John Rose and Michiel Bilemer wrote a paper for a conference way back in 2009 debunking the “change the design to fit the individual” idea. Their solution was novel: the design doesn’t vary by individual (so no confounding issue) but it does change for everyone after a set number of questions. It’s a type of Bayesian efficient design, but requiring some heavy lifting to be done during the survey itself that most people would not be able to do.
Though I think it’s a novel solution, I personally would only do this to the extent that everyone has (for instance) done a design (e.g. at least the OMEP) that elicits individual level estimates, then after segmentation you could administer a second complete survey based on those results: indeed that would solve an issue that has long bugged me – how to you know what priors to use for an individual if you don’t already have DCE results for that individual (since heterogeneity nearly always exists)? But I also have a big dose of scepticism of very efficient designs anyway given the paper I referenced, and that is a different can of worms I opened 🙂




older aussie well-being

A tweet just alerted me to this report on the well-being of older Australians. I haven’t had time to read in detail but a quick skim seems to indicate it did all the “usual” things of checking correlations, doing PCA, etc and then “The final index was then calculated by averaging the five domain index_log”.

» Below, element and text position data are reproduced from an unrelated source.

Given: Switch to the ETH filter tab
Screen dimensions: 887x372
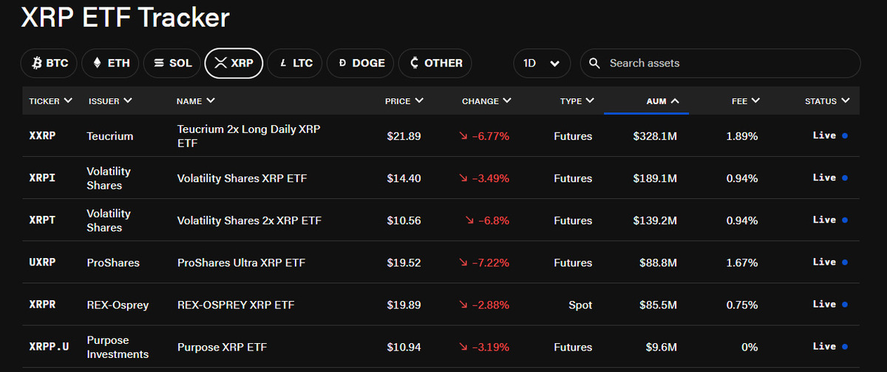Looking at the screenshot, I should [111, 64].
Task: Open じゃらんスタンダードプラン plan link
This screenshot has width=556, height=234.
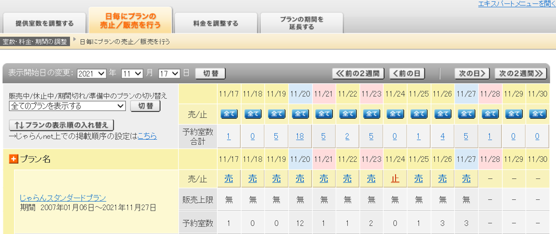Action: pos(63,198)
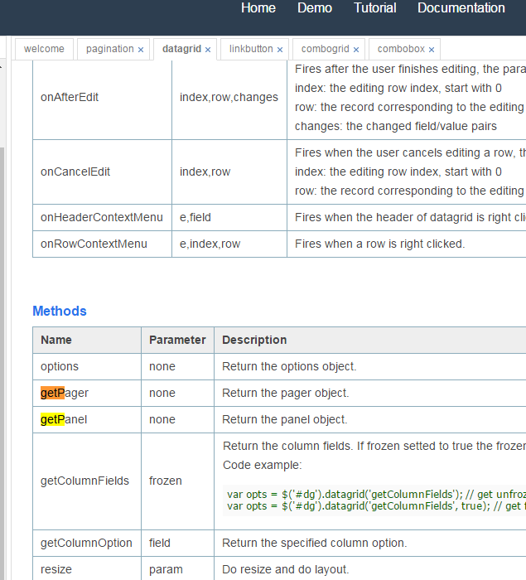526x580 pixels.
Task: Close the datagrid tab
Action: click(208, 50)
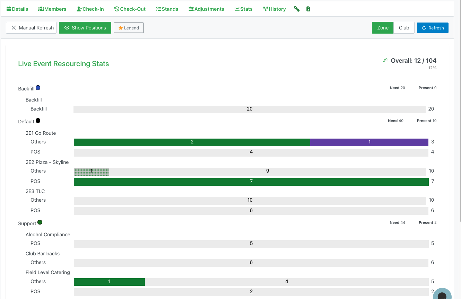Open the History tab
The width and height of the screenshot is (461, 299).
click(274, 9)
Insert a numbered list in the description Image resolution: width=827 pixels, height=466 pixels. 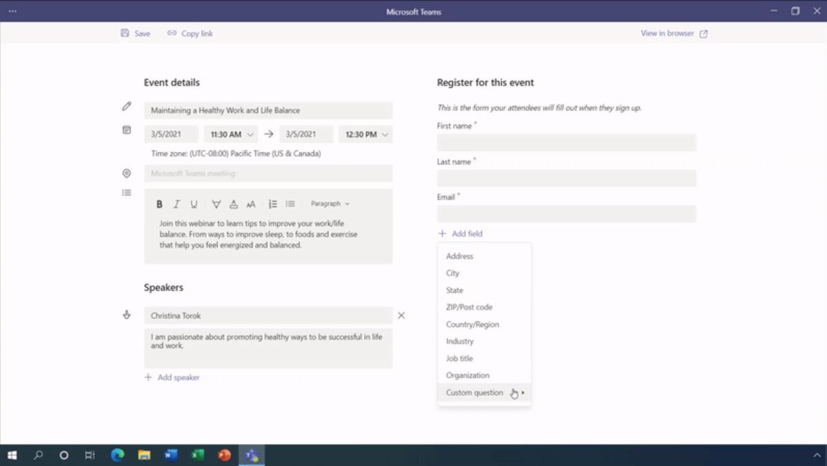pyautogui.click(x=272, y=204)
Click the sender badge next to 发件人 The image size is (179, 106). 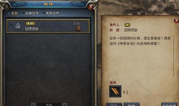pos(127,25)
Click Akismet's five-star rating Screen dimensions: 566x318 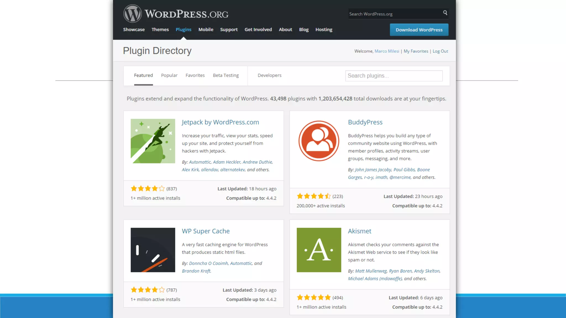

I cannot but help feel a little frustrated. I gave a talk on this subject 6 years ago in Sydney when working at UTS. Many of my top publications from my time in academia concerned the development and Australian usage of the ICECAP-O instrument (see chapter 12) as a measure of the well-being of (primarily but not just) older people. Advantages it has over the research in the report I’ve just read are the following:

  1. ICECAP-O doesn’t use variables that must be collected from official sources or be part of (say) the SEIFA. The five variables came from extensive qualitative work that established what it is about (say) housing uncertainty that really contributes to/takes away from well-being. We wanted the underlying key conceptual attributes of well-being. So whilst health (for instance) is valued, it is what it gives you in terms of independence, security, enjoyment of activities that really matters.
  2. ICECAP-O is an individual-level one A4 page questionnaire. Four response categories per question means 4^5=1024 distinct “states” you could be in, each with its own percentage score. So slice and dice the data in far more flexible, disaggregated ways than what’s out there so far.
  3. The five domains are NOT simply averaged, nor do the response categories across domains be equally valued – e.g. the 2nd to top level of “love and friendship” is more highly valued, on average, than the top level of ANY of the other four other domains. They don’t all matter equally to older people. There is even a fair degree of heterogeneity AMONG older people as to the relative importance of these, heavily driven by factors such as marital status and gender. We used choice models to find this out and the findings are based on robust well-tested theoretical models.
  4. You can compare with (say) the SEIFA – we did this with the UK Index of Multiple Deprivation in one of my papers looking a British city – and get far better insights. So for instance, measures like the IMD/SEIFA can be misleading when they fail to capture measures of social capital or connectedness.

It’s a shame when disciplines don’t talk to one another. Things could move forward a lot more quickly. And as long as we use SEIFA/IMD type measures in policy, we’re going to be directing resources to the wrong people.